As to this Mr Lester maintained that it was for the plaintiff Society to demonstrate receipt of the money, not speculate as to that outcome on the basis that there were large deposits into the joint accounts at about the time of the defalcations (although no coincidence of amounts).

[14] Assuming that as a joint holder of the account Mrs Smythe did obtain a bare legal title to the money, counsel contended that this was insufficient to establish benefit or enrichment. The claim was said to 'assume' that Mrs Smythe had the use and enjoyment of the money when proof of that aspect was necessary. In this regard Mrs Smythe deposed that the control of the joint accounts lay with her husband, that only on rare occasions (and at his insistence) did she issue cheques to meet children's expenses, and that she operated her own separate bank account into which her income was paid and from which she met her personal living expenses. This evidence was said to be fatal to the plaintiff's claim in a summary judgment context.

[15] Finally Mr Lester argued that if receipt and benefit was established to the requisite standard, there was no adequate evidence to demonstrate that Mrs Smythe remained unjustly enriched. In a case where the plaintiff had received back over $385,000 of the original sum of $447,000 stolen, 'a most careful and specific tracing exercise (was) required to identify the extent to which (if any) Mrs Smythe remained enriched ...'. This difficulty was demonstrated when it was borne in mind that the base figure claimed by the plaintiff was a sum of about $63,000, yet more than $87,000 was paid into one of the accounts before Mrs Smythe became a joint holder of it. This circumstance alone, counsel argued, demonstrated the need for 'a very careful tracing exercise'.

 

Discussion

[16] I am not persuaded that this is a case for summary judgment, even a judgment restricted to liability. Three aspects of the matter prompt me to that view. Firstly in the commentary on restitution in Halsbury (vol 9(1) : Contract) at paragraph 1140 appears the observation that:

... the money or its equivalent must be clearly proved to have come into the defendant's hands.

Whether payment to a joint account, where the defendant deposes that she does not operate the account, is sufficient to establish receipt is, I think, a contentious question. But in the event it is not a matter upon which I need form a final view.
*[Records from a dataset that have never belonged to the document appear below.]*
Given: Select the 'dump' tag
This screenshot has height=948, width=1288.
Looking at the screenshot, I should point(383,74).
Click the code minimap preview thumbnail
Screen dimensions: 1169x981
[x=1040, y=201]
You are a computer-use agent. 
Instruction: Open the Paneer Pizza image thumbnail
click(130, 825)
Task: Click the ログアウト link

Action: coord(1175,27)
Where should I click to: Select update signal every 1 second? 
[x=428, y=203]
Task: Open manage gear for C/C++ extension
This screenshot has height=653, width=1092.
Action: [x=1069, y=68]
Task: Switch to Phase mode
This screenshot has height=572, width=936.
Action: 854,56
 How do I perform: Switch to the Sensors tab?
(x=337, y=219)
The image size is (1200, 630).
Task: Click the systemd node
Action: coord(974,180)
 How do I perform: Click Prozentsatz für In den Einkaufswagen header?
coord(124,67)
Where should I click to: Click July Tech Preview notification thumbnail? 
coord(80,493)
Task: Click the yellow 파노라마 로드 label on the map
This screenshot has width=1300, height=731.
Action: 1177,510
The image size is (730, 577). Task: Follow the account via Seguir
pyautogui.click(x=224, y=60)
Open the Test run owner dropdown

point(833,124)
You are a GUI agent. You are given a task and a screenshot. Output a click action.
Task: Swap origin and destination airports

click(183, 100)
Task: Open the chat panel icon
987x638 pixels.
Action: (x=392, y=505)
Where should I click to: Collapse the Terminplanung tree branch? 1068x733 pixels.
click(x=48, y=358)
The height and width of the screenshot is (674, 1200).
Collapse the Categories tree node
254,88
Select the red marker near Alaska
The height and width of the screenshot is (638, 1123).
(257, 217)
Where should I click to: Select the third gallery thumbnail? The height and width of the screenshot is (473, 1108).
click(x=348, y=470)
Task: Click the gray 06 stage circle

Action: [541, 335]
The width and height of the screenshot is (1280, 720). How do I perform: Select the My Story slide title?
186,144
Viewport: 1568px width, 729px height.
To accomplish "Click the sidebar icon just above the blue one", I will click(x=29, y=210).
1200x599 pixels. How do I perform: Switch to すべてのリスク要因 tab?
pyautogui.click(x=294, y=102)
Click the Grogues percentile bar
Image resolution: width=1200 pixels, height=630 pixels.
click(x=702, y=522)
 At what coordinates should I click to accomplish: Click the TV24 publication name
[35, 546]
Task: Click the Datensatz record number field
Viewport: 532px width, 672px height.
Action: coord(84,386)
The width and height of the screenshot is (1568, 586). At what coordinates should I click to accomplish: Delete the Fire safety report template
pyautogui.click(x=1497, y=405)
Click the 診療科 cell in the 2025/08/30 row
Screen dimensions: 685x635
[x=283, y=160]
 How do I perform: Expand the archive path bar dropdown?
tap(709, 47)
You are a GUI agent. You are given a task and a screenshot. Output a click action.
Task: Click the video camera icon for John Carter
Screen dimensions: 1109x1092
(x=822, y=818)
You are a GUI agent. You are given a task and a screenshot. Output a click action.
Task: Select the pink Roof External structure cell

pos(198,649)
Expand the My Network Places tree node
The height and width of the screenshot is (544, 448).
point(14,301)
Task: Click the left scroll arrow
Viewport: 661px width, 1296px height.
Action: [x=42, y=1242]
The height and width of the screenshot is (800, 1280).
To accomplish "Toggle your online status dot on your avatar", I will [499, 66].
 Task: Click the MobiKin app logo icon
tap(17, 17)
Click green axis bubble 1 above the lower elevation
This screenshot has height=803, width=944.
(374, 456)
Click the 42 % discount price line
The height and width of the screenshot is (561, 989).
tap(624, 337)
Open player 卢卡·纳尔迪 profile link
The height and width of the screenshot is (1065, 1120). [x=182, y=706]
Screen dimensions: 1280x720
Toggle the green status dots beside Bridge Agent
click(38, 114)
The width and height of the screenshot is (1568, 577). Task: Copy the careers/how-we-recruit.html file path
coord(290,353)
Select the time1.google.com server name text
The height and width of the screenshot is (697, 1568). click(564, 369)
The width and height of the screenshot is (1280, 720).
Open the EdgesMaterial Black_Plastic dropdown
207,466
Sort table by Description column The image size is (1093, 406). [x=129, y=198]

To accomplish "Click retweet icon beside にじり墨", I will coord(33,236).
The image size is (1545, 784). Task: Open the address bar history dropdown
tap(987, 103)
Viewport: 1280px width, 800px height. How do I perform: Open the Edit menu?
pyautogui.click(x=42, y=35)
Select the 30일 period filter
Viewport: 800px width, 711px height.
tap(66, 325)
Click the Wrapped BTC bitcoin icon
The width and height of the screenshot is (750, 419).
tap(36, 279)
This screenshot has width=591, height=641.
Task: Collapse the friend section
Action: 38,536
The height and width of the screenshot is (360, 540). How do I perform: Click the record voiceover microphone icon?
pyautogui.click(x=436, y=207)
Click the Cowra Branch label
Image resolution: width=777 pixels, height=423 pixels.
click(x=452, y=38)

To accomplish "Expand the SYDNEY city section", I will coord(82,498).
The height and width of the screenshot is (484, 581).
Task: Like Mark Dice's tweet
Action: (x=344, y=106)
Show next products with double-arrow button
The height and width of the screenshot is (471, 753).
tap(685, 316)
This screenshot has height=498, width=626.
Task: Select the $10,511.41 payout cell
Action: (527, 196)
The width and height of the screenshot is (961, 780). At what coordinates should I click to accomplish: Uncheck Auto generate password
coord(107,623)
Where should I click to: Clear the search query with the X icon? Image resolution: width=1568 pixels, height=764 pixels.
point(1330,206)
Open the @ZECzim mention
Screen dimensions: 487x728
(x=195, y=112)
[17] The same paragraph in Halsbury contains the further observation that the money claimed as having been had and received 'should be a defined and ascertained sum'. Here there is an ascertained sum in the sense that the amount stolen is defined with exactitude. However, I accept Mr Lester's submission that the base figure claimed ($62,361.51) is not a definite sum received by Mrs Smythe when two surrounding circumstances are brought to account. These are that about $87,000 was paid into one of the accounts before it became joint and the payment of a significant amount by way of restitution ($385,624.51) further clouds matters.

[18] The third concern is perhaps more fundamental in nature and probably subsumes the two matters which I have already discussed as well. Summary judgment is sought as to liability only. In the course of submissions this prompted me to raise with Mr Wilson whether a judgment as to liability, in the context of a restitutionary claim, would be of any utility. Mr Lester made the same point but in more emphatic terms when he argued that it was not possible to have a judgment restricted to liability in the present context.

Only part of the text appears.